- **Activity**: Each record is to be transcribed in full and exactly.

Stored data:
★ ★ ★ ★ ★ ★ ★
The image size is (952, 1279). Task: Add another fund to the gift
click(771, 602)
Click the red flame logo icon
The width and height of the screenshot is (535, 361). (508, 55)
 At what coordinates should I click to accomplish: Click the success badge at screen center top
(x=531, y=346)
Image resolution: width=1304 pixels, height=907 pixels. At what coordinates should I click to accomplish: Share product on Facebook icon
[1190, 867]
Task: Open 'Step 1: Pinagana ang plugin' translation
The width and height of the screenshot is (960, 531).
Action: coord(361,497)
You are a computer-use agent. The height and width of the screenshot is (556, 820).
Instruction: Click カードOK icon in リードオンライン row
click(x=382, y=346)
★ ★ ★ ★ ★ ★ ★
- **Completed task**:
The image size is (952, 1279). Task: Add another fund to the gift
click(771, 602)
Click the red flame logo icon
The width and height of the screenshot is (535, 361). (508, 55)
 At what coordinates should I click to accomplish: Click the success badge at screen center top
(x=531, y=346)
Image resolution: width=1304 pixels, height=907 pixels. At what coordinates should I click to accomplish: Share product on Facebook icon
[1190, 867]
Task: Open 'Step 1: Pinagana ang plugin' translation
The width and height of the screenshot is (960, 531).
Action: coord(361,497)
You are a computer-use agent. The height and width of the screenshot is (556, 820).
Instruction: Click カードOK icon in リードオンライン row
click(x=382, y=346)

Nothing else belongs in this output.